> READING TEXT:
▶
Page 2 of 2

Posted: Tue Aug 27, 2002 9:33 am
by mikeq
I knew this would get a good discussion going :wink:

As I said in my first post it is more Art than Science when it comes to DB design.
Splitting a table to multiple 1:1 tables doesn't to my knowledge break it either.
Agreed but why bother
I'll concede the point that some "simple" queires become more complicated with multiple tables, but I suspect that the majority of his queries only touch one of the subtables, the core table; so I think its a weak arguement.
Bit of an assumption...


Some RDBMS allow you to ...
Made my own assumption here and assumed he was using MySQL which doesn't give you all these nice features, but having said that DB design should be system independent.
Good relational db design is much more than just applying the rules of normalization. Often its knowing when to break them, too.
If developing a transactional database I have to say it is just about normalisation. If developing a database (Datawarehouse, Datamart) for reporting then it is the opposite end of the spectrum, de-normalised tables, pre-aggregated data, loads of duplicate data everywhere. If trying to develop 1 database to perform both of these functions, oh well...

So in a nutshell, splitting the table is not going to give JPlush76 any great optimisation benefits and it will make his application more complex to code and maintain, so why bother. This scenario is probably not the best to learn good DB design.

Mike

Posted: Tue Aug 27, 2002 10:26 am
by nielsene
I'll bite :) [very long post follows]

I don't think its too much of an assumption to assume that queries involving address/profile are less frequent than the login user table. The o.p's comments on the adress fields early in this thread made it apparent that its not used often and isn't even required data. On most sites how often do you view your own or another member's profile compared to how often you view "regular" content. Even most forums that inject avatars,sigs etc do so at post time not at view time; those that's i've inspected that inject at view time have moved those fields to the signon/user table.

Re: abilities of RDBMS, I'm clueless when it comes to MySQL, but most provide one or more of these tools (OK I just checked mysql's manual and apparently it doesn't offer any of these) If they can't, you can always do it in application logic. If I were a heavy user of MySQL, I'ld probably write some code to autogenerate my "helper cascade queries" as part of my database library. Yes a design should be relatively RDBMS independant, but neither MySQL nor PostGreSQL nor MS SQL nor even Oracle(to my knowledge) is even fully SQL 92 compliant so you're always going to have to use some work arounds. If MySQL doesn't support some feature, you should at least understand why some other system included it. If its functionality sounds useful, figure out how to mimic it.

Re: Normalization. I don't think I've ever seen a large transactional database that was entirely in 3NF (or BCNF, 4NF, or 5NF). One guilty feld is almost always storing zip, city, state in the address table along with streets. zip fully determines city & state. so it should be its own table. This is one place however where efficiency tells you that as you almost never use the street address without the city/state/zip that they should jsut stay together. Database design include normalization to help manage complexity, but must be balanced by efficiency. Normalization tells you nothing about what indices to create for example.
◀
> GIVEN INSTRUCTION 1:
According to the forum thread, what fully determines city and state in an address table?
> GIVEN INSTRUCTION 2:
Convert the entries into a Markdown table with columns named Row and Line. Begin at the first line of the entries, stop after the line containing "point(70,196)", skip blank lines, and leave the pictures out.
The forum thread and the entries are separate, unrelated material.

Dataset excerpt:
▶
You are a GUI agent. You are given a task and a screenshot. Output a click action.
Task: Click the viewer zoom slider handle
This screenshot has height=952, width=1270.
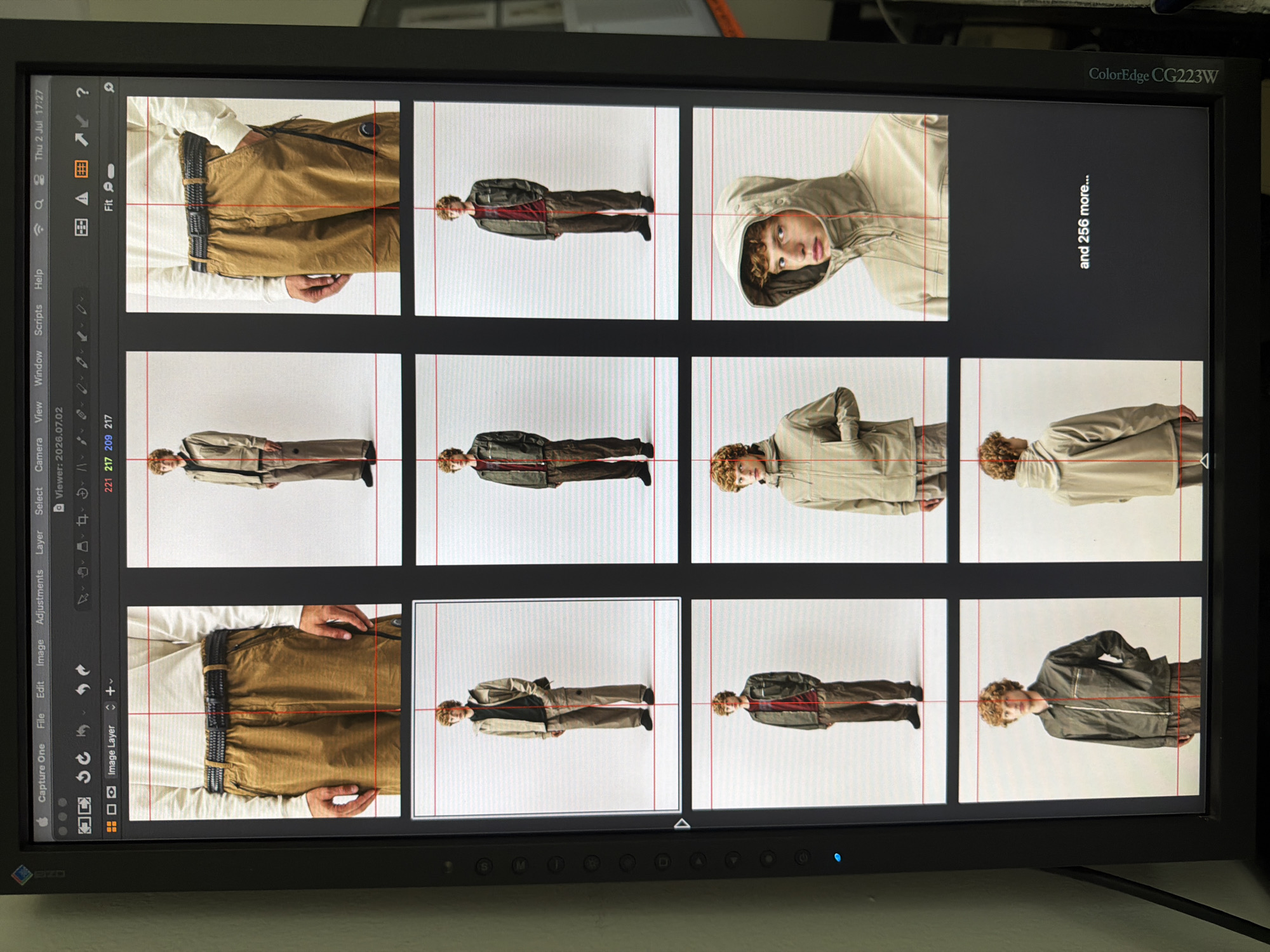click(x=110, y=171)
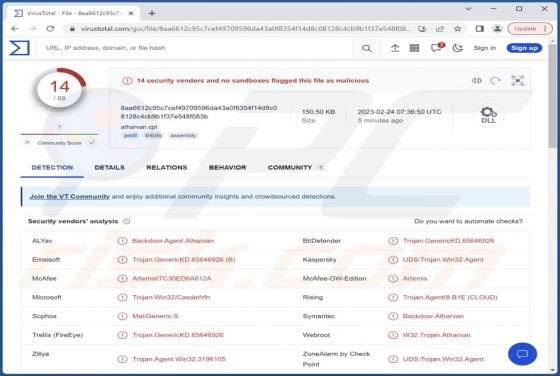Follow the Join the VT Community link
This screenshot has width=560, height=376.
point(70,196)

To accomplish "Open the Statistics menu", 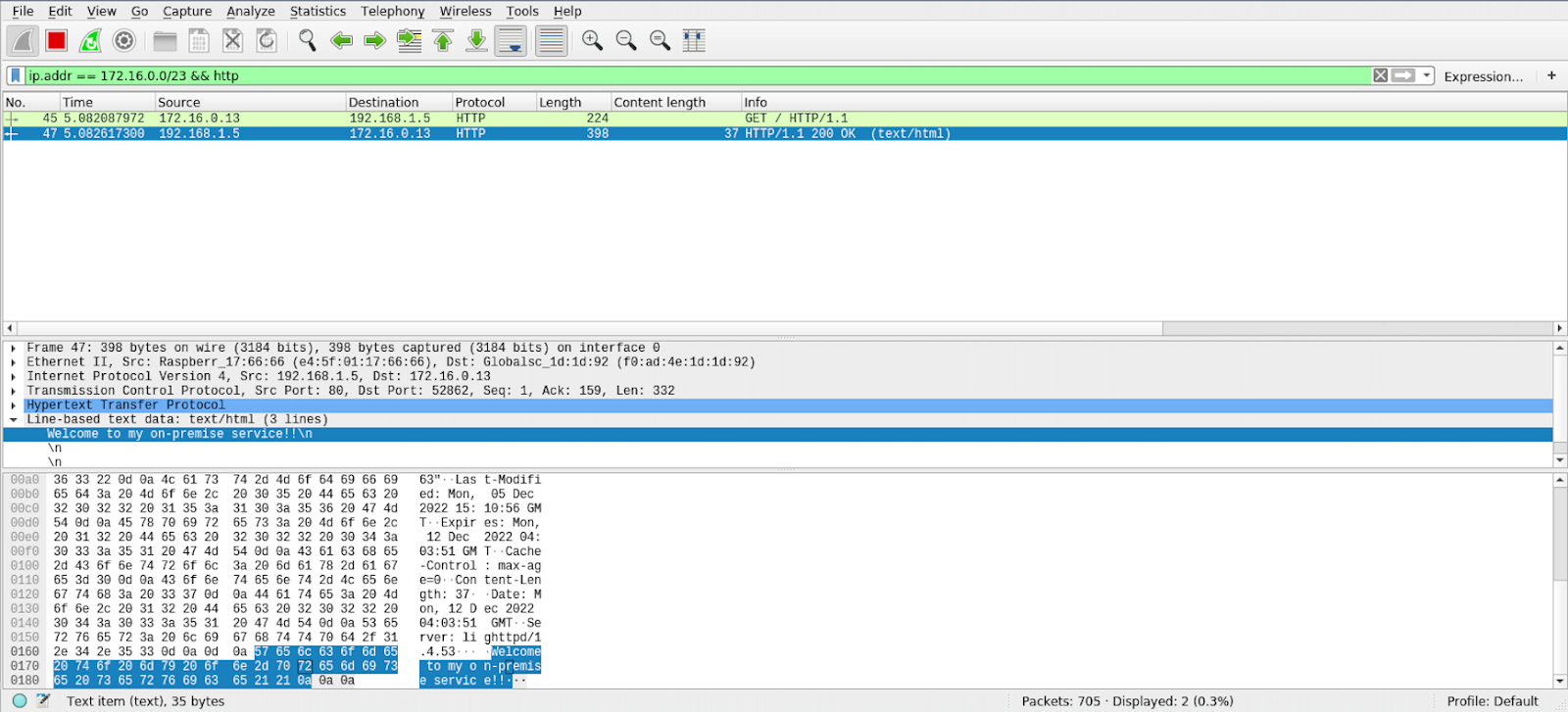I will [318, 11].
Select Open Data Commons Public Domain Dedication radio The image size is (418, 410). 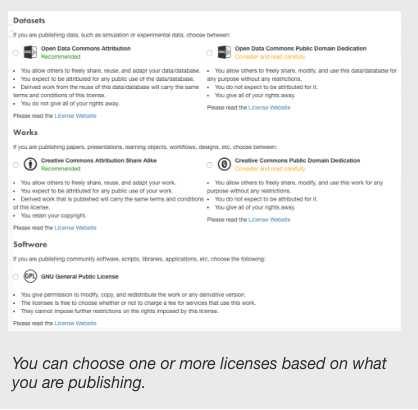209,53
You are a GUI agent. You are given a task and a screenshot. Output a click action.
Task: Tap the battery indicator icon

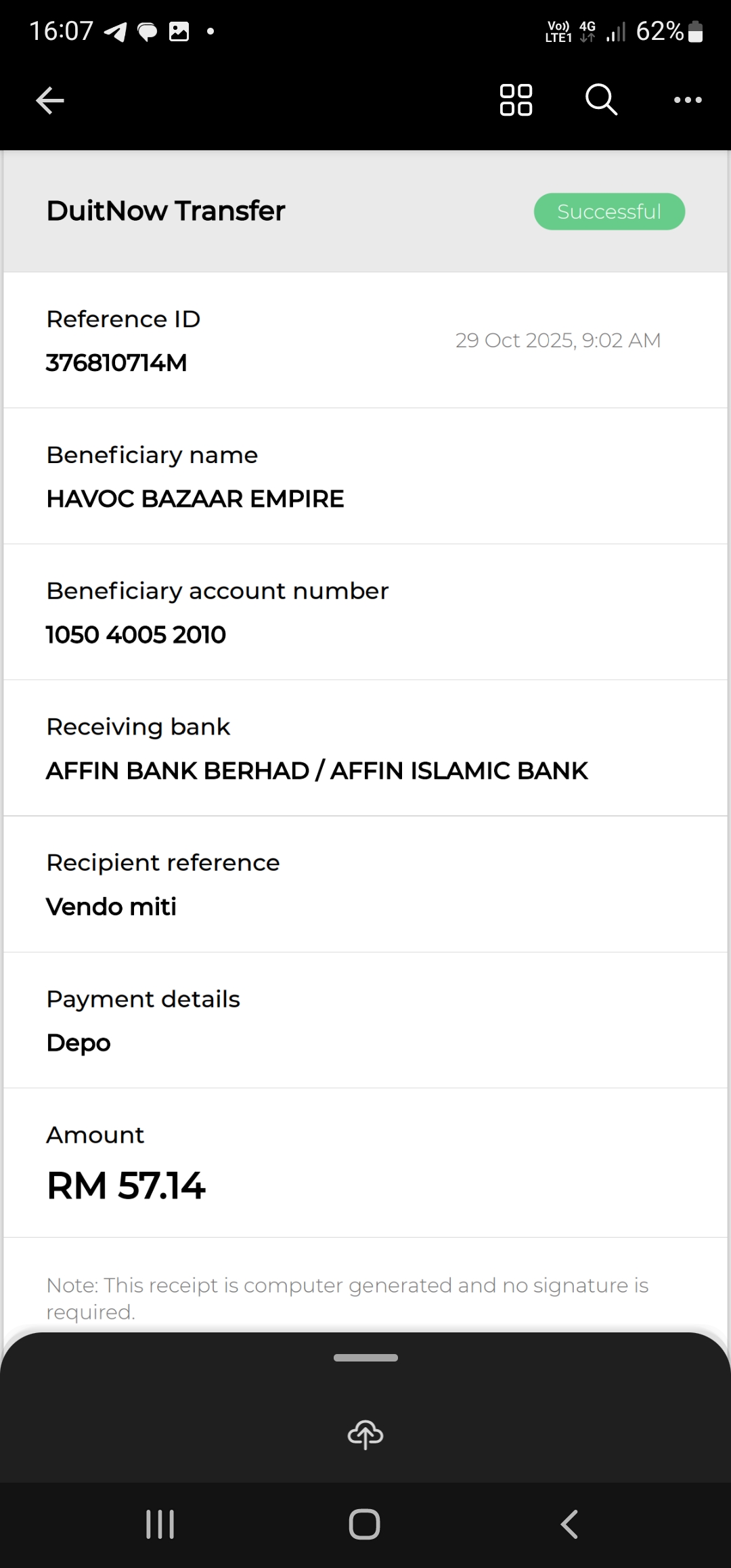point(695,32)
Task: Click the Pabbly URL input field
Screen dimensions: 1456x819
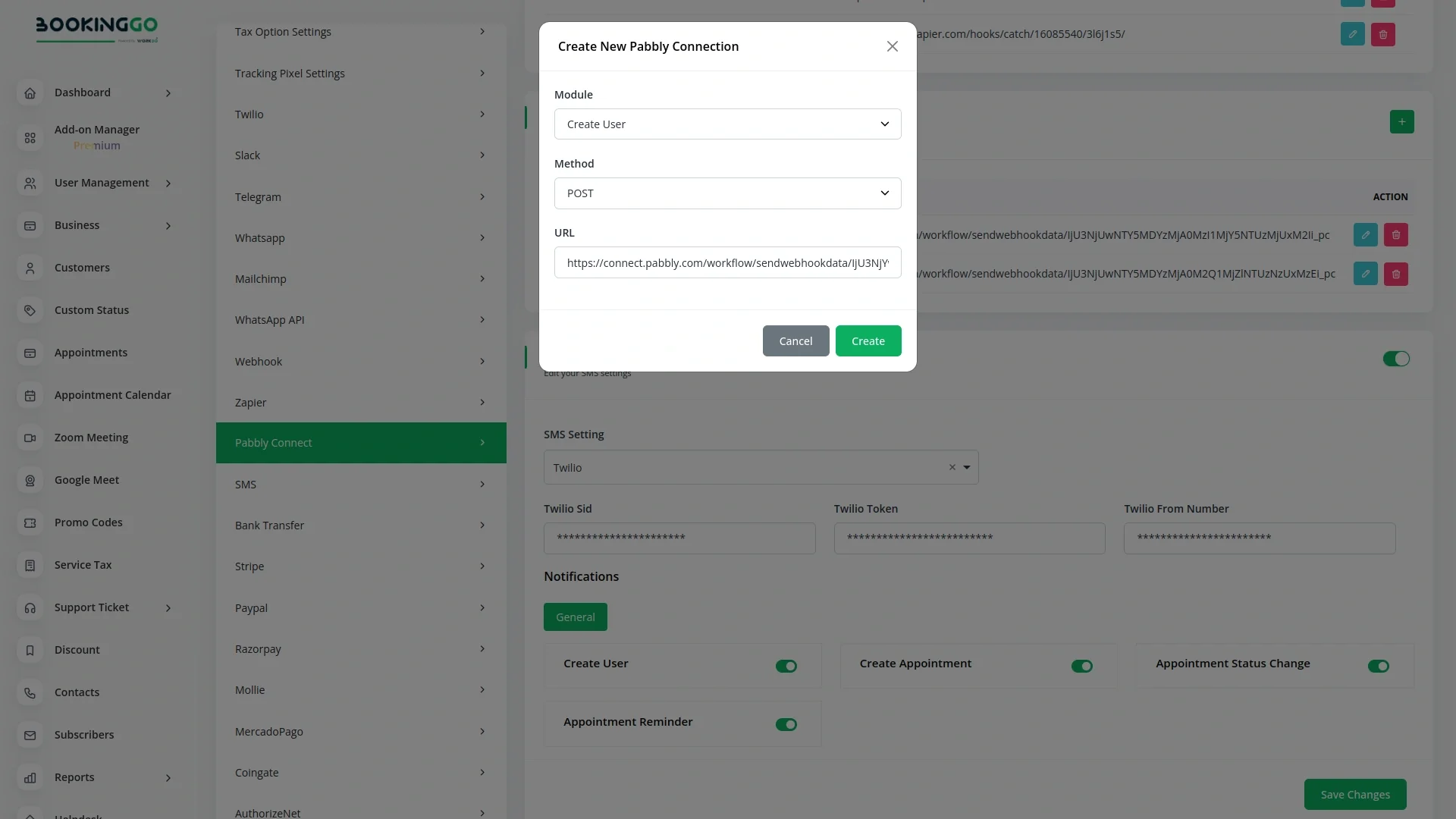Action: click(x=727, y=263)
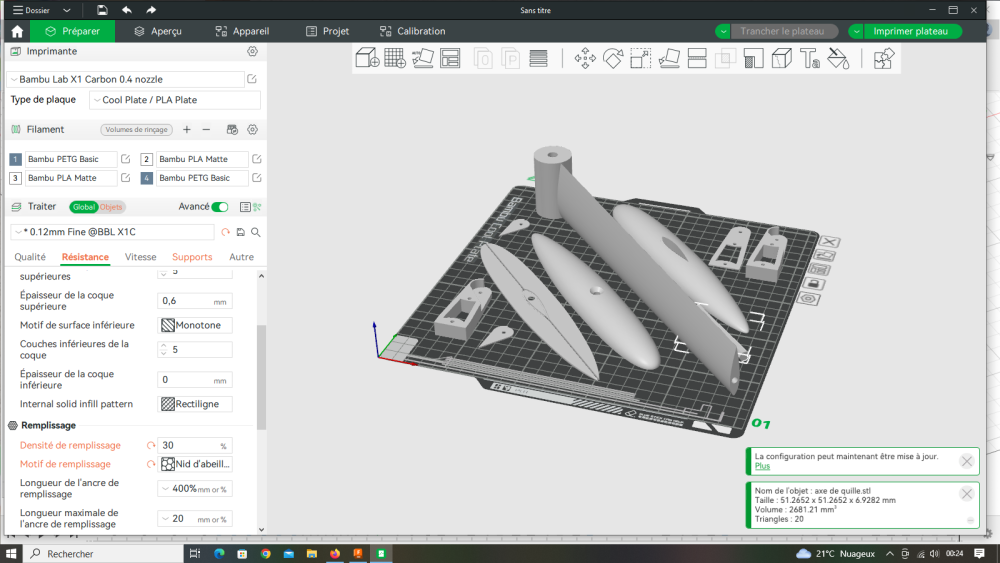Open the printer selection dropdown

[125, 79]
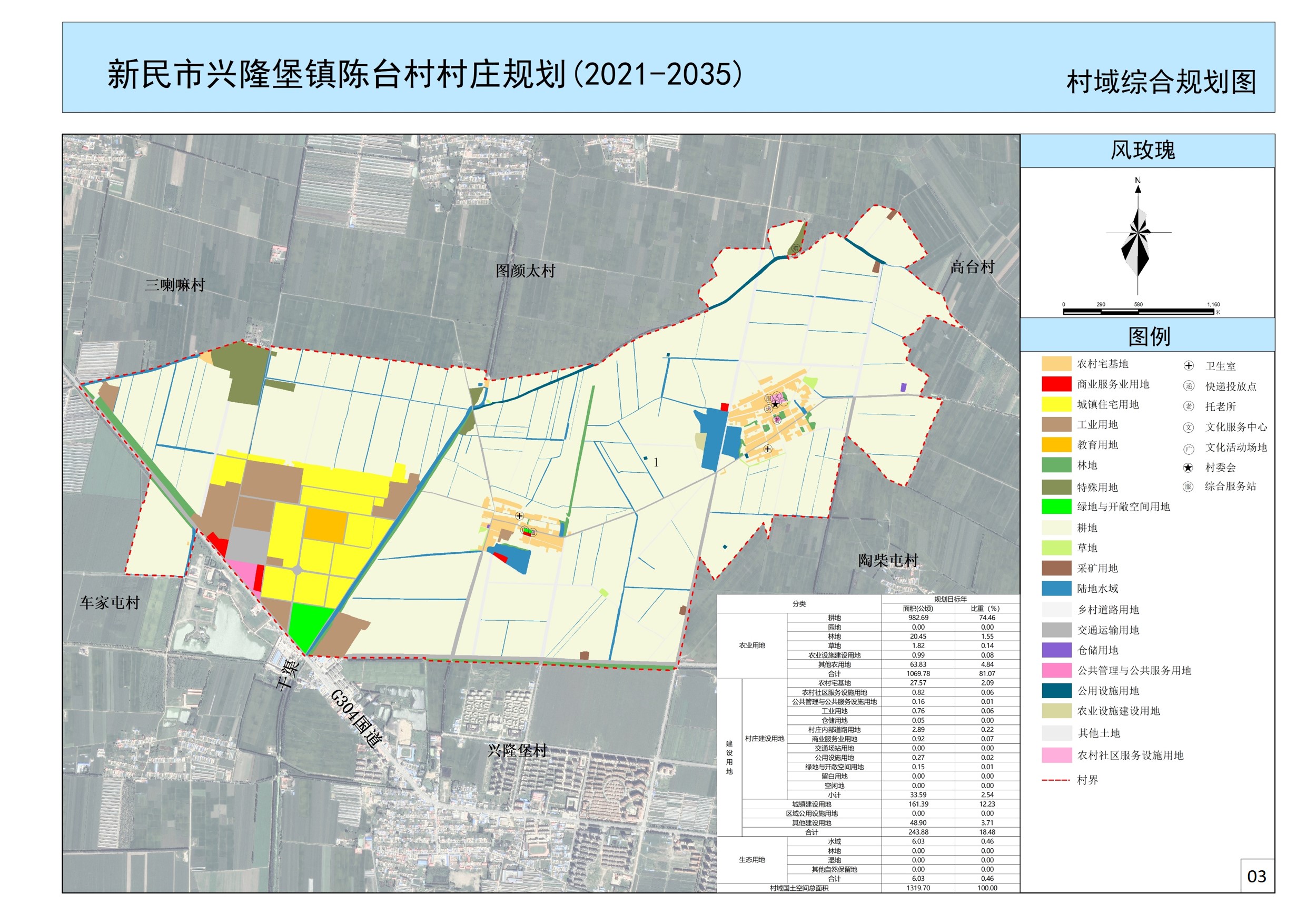
Task: Click the red dashed 村界 legend line
Action: [x=1056, y=780]
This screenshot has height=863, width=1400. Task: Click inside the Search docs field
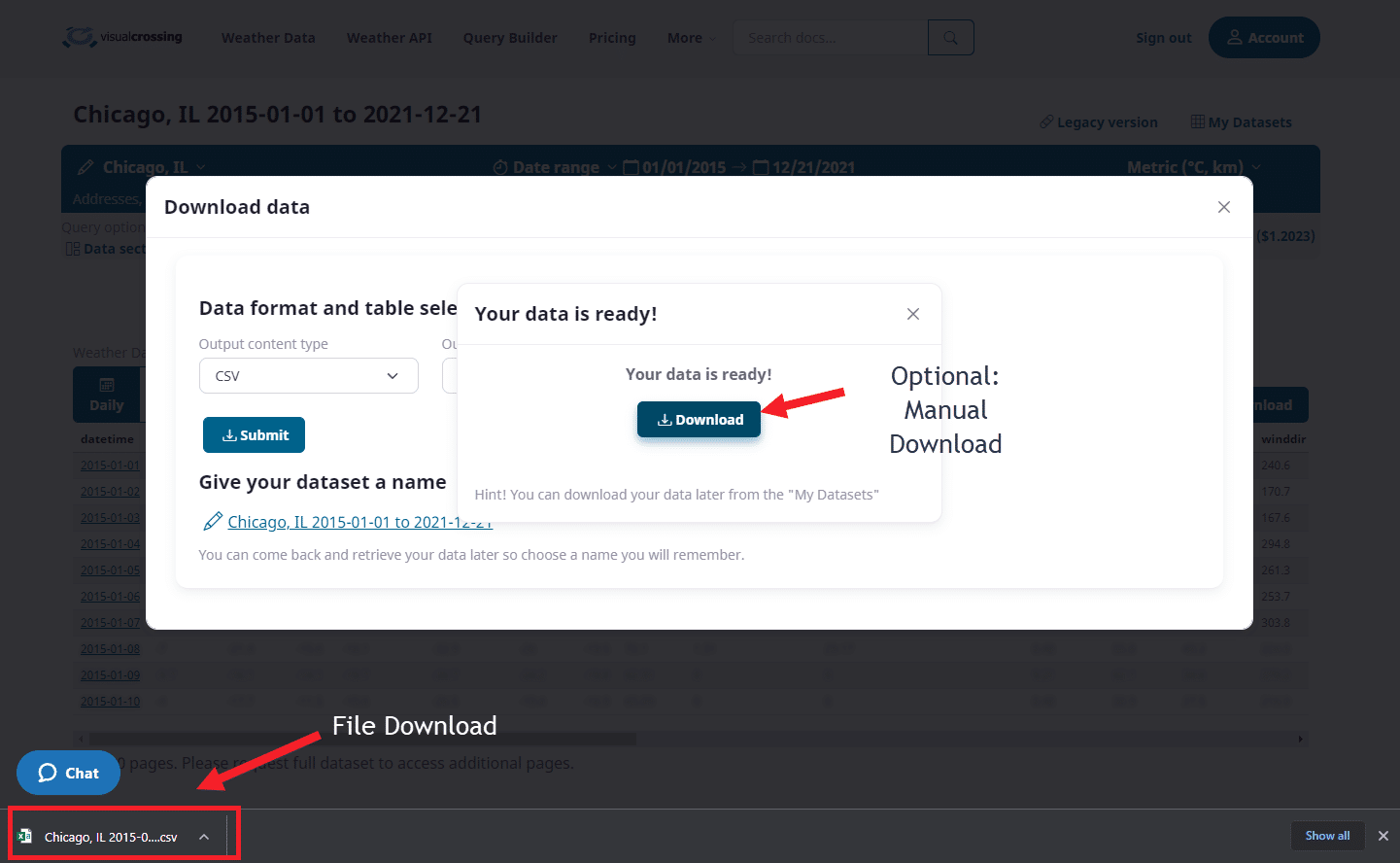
◀
> FINAL ANSWER 1:
The zip code.

> FINAL ANSWER 2:
| Row | Line |
|---|---|
| 1 | You are a GUI agent. You are given a task and a screenshot. Output a click action. |
| 2 | Task: Click the viewer zoom slider handle |
| 3 | This screenshot has height=952, width=1270. |
| 4 | click(x=110, y=171) |
| 5 | Follow the Join the VT Community link |
| 6 | This screenshot has width=560, height=376. |
| 7 | point(70,196) |